Highlights from the management commentary

* The management expects the complete benefit of the tariff hike to accrue by 1QFY23 and next another round of price hike to occur before FY23.

* Bank guarantees: It expects a return of bank guarantees of ~INR170b to improve its funding profile.

* Fundraise: The management reiterated that it expects the fundraising process to be completed before the end of FY22.

* Capex: Moratorium, tariff hike, and further bank support/funding are expected to increase capex spends.

 

Valuation and view

* The much anticipated tariff hike did provide some respite, driving EBITDA growth, but the recurring subscriber churn underscores its competitive position in the market and network capabilities, and continues to dilute the earnings growth needed to become self-sustainable.

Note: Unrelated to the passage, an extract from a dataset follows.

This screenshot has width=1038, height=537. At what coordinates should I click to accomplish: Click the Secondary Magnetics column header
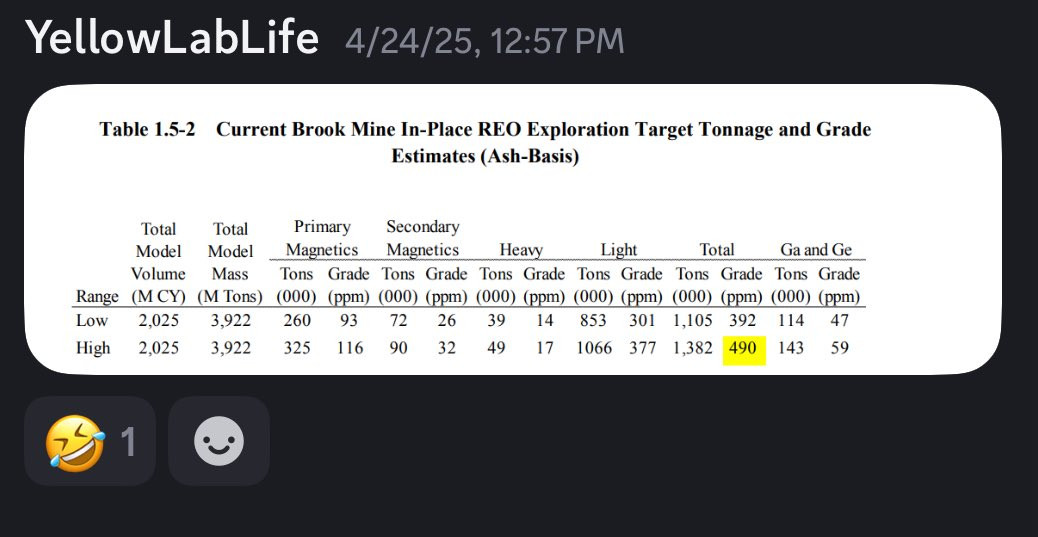pos(422,238)
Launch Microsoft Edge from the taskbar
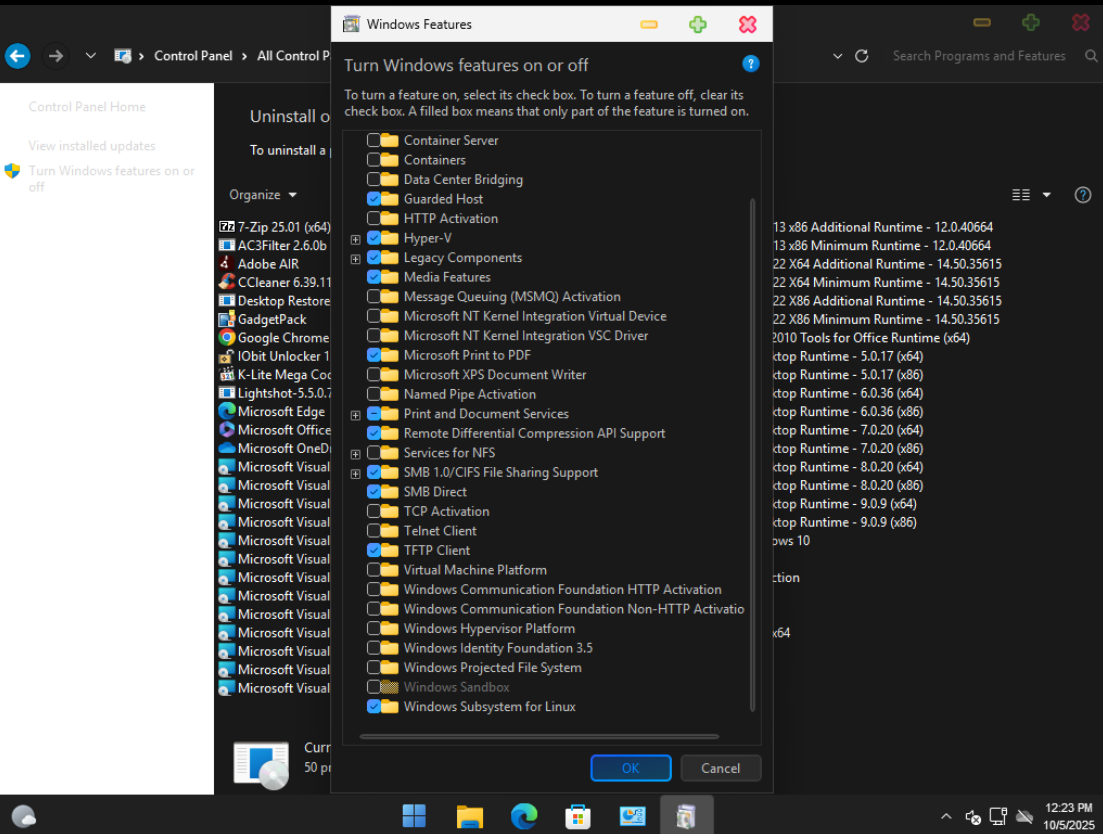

* VIL’s weak liquidity position may rationalize network investments, as evident from the lower capex intensity, which poses a risk of continued subscriber churn.

* The recent government moratorium has partly offered it some respite from its repayment woes, for the next four years, but it has ceded significant (35%) equity stake for just the interest component, with its net debt ballooning to INR1,975b.

* The much awaited capital raise remains critical to provide immediate liquidity and invest in its network, given the low EBITDA of INR104.1b (pre-Ind AS 116) in FY23E even after the tariff hike.

* The significant amount of cash required to service its debt leaves limited upside opportunity for equity holders, despite the high operating leverage opportunity from any source of ARPU increase. Its low EBITDA would make it challenging to service its debt without an external fund infusion. Assuming 10x EV/EBITDA and a net debt of INR1,975b leaves limited opportunity for equity shareholders. We maintain our Neutral rating.